What you give back must match the data exactly, minus the pictures.
━━ DATA FOR THIS EXERCISE ━━
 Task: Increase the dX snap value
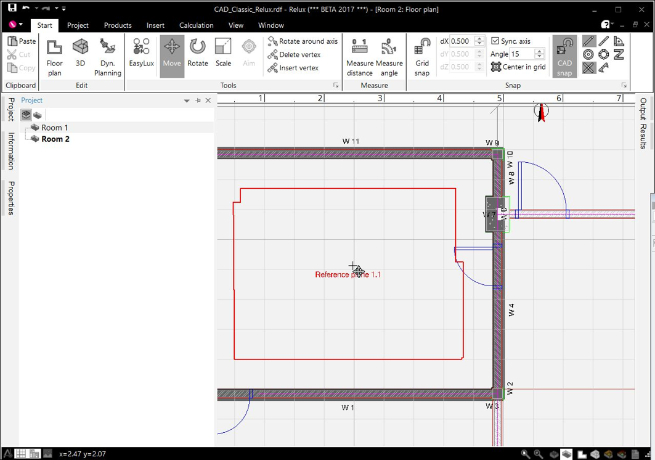480,39
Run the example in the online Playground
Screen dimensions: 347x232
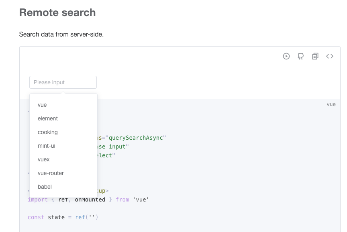286,56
━━━
RESULT:
 Task: Increase the dX snap value
480,39
Run the example in the online Playground
Screen dimensions: 347x232
286,56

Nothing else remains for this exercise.